Speaker Athanasios Lykartsis
Title Using MIR methods for speech rhythm analysis: Results, challenges and perspectives
Abstract The talk will focus on the existing results on the description of speech rhythm by adapting and applying rhythm description methods from MIR for tasks such as automatic language and/or speaker identification. Various methods for the extraction of rhythm features such as the beat histogram, rhythm patterns and rhythmic similarity calculation schemes have been applied in order to extract rhythm information for music analysis tasks (e.g. genre classification) with relative success. In prior work, a more sophisticated novelty function extraction has been developed to extract rhythm features based on a beat histogram for both speech and music related tasks and has shown promising results: using those features, drum-based genre classification (for music) and language identification (for indo-european languages and higher quality signals) showed improved accuracy for a few datasets, with features related to the spectral flux and the fundamental frequency (for speech) being very informative. However, there is still room for improvement compared to other state-of-the-art approaches, especially when working with unbalanced datasets and lower quality signals or when approaching speaker identification. Latest research has focused either on using the i-vector approach or following the popular paradigm of deep learning for feature learning. We will discuss possibilities to benefit from music cognition approaches as well as further research goals, including onset detection for speech using deep learning with RNNs, direct pattern extraction for rhythmic similarity calculation and defining or extracting a rhythmic vocabulary for feature design.
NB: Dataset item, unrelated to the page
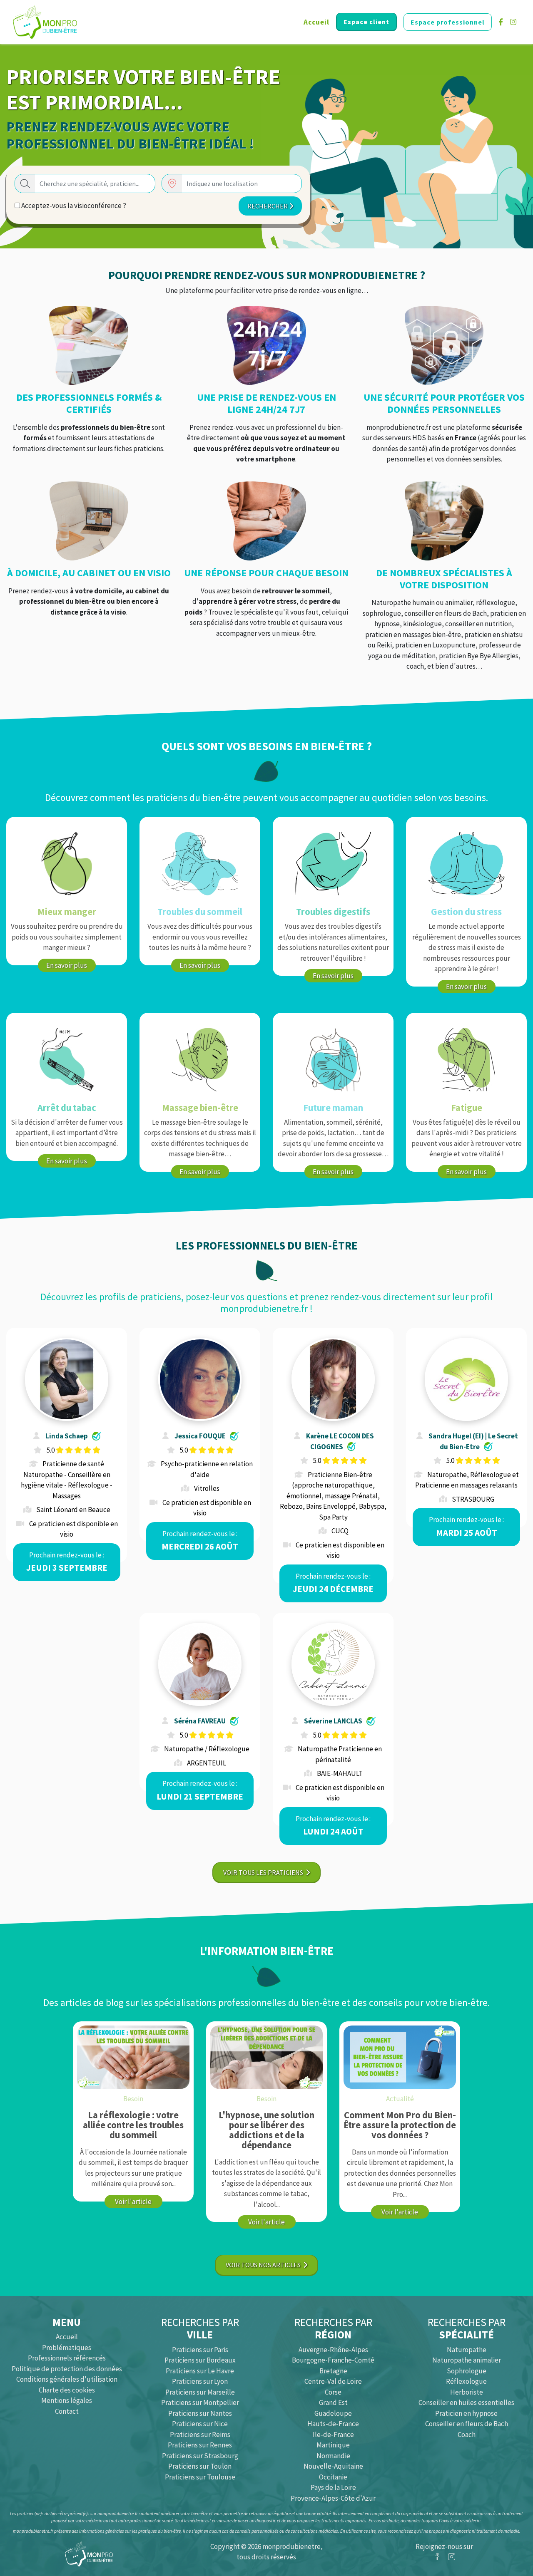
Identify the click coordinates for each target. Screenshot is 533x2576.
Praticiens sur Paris (200, 2349)
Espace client (366, 21)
Bio Athanasios Lykartsis was born in Thessaloniki, Greece, where he received his Diploma in Electrical and Computer Engineering at the Aristoteles University of Thessaloniki in 2009. In the course of his studies he specialized in signal processing, pattern recognition and machine learning. After this he continued to receive a Master's degree in Audio Technology at the Technische Universität Berlin in 2014, where he specialized further in audio signal processing, specifically MIR tasks and speech technology. At the moment he is a research associate and PhD candidate at the Audio Communication Group of the TU Berlin where he holds research and teaching responsibilities. Special interests include rhythm feature design (for speech and music), rhythm-based genre classification/language identification and machine learning for audio data analysis.